### TASK
Return the exact lines spanning from the line with "Task: Click the" through the last line of the entries, boundaries included, and no others.

### ENTRIES PROVIDED
BEGIN

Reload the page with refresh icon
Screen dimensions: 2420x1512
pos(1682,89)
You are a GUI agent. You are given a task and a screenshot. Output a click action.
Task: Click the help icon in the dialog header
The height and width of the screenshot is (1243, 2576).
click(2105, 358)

END

### EXERCISE RESPONSE
Task: Click the help icon in the dialog header
The height and width of the screenshot is (1243, 2576).
click(2105, 358)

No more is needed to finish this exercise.